Daniel JDK development is clearly consider this: whether the elements they can stabilize fast row before the merge sort of judgment:
- If the array itself has almost lined up (can see paragraphs stitching ordered array), it is also ranked what, and patted the return on the line
- If 33 consecutive equal elements appear - use fast row (Honestly, I did not understand why, with or without cattle to enlighten me?)
//判断结构是否适合归并排序
int[] run = new int[MAX_RUN_COUNT + 1];
int count = 0; run[0] = left;
// Check if the array is nearly sorted
for (int k = left; k < right; run[count] = k) {
if (a[k] < a[k + 1]) { // ascending
while (++k <= right && a[k - 1] <= a[k]);
} else if (a[k] > a[k + 1]) { // descending
while (++k <= right && a[k - 1] >= a[k]);
for (int lo = run[count] - 1, hi = k; ++lo < --hi; ) {
int t = a[lo]; a[lo] = a[hi]; a[hi] = t;
}
} else {
//连续MAX_RUN_LENGTH(33)个相等元素,使用快排
for (int m = MAX_RUN_LENGTH; ++k <= right && a[k - 1] == a[k]; ) {
if (--m == 0) {
sort(a, left, right, true);
return;
}
}
}
//count达到MAX_RUN_LENGTH,使用快排
if (++count == MAX_RUN_COUNT) {
sort(a, left, right, true);
return;
}
}
// Check special cases
// Implementation note: variable "right" is increased by 1.

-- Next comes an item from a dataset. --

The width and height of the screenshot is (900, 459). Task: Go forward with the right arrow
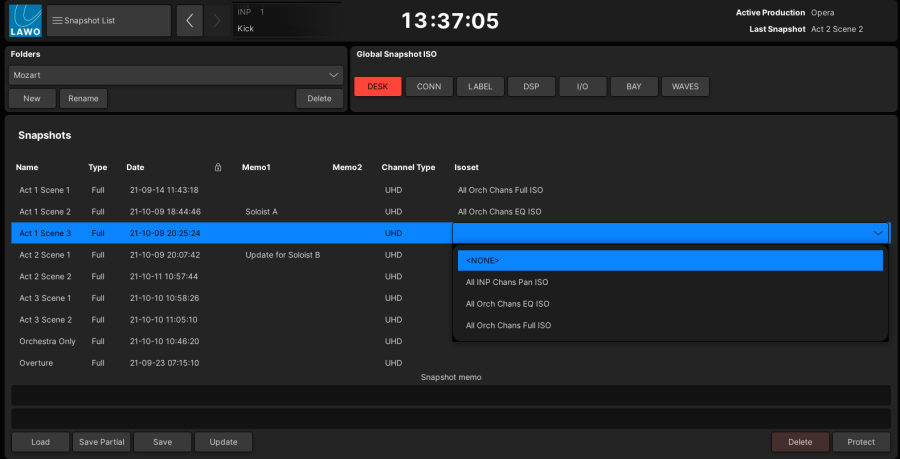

if (run[count] == right++) { // The last run contains one element
run[++count] = right;
} else if (count == 1) { // The array is already sorted
return;
}
复制代码Merge sort Source
byte odd = 0;
for (int n = 1; (n <<= 1) < count; odd ^= 1);
// Use or create temporary array b for merging
int[] b; // temp array; alternates with a
int ao, bo; // array offsets from 'left'
int blen = right - left; // space needed for b
if (work == null || workLen < blen || workBase + blen > work.length) {
work = new int[blen];
workBase = 0;
}
if (odd == 0) {
System.arraycopy(a, left, work, workBase, blen);
b = a;
bo = 0;
a = work;
ao = workBase - left;
} else {
b = work;
ao = 0;
bo = workBase - left;
}
// Merging
for (int last; count > 1; count = last) {
for (int k = (last = 0) + 2; k <= count; k += 2) {
int hi = run[k], mi = run[k - 1];
for (int i = run[k - 2], p = i, q = mi; i < hi; ++i) {
if (q >= hi || p < mi && a[p + ao] <= a[q + ao]) {
b[i + bo] = a[p++ + ao];
} else {
b[i + bo] = a[q++ + ao];
}
}
run[++last] = hi;
}
if ((count & 1) != 0) {
for (int i = right, lo = run[count - 1]; --i >= lo;
b[i + bo] = a[i + ao]
);
run[++last] = right;
}
int[] t = a; a = b; b = t;
int o = ao; ao = bo; bo = o;
}
复制代码Regardless of the field of technology, thought the same strain, welcome to visit Orange bacteria blog article by a blog article multiple platforms OpenWrite release!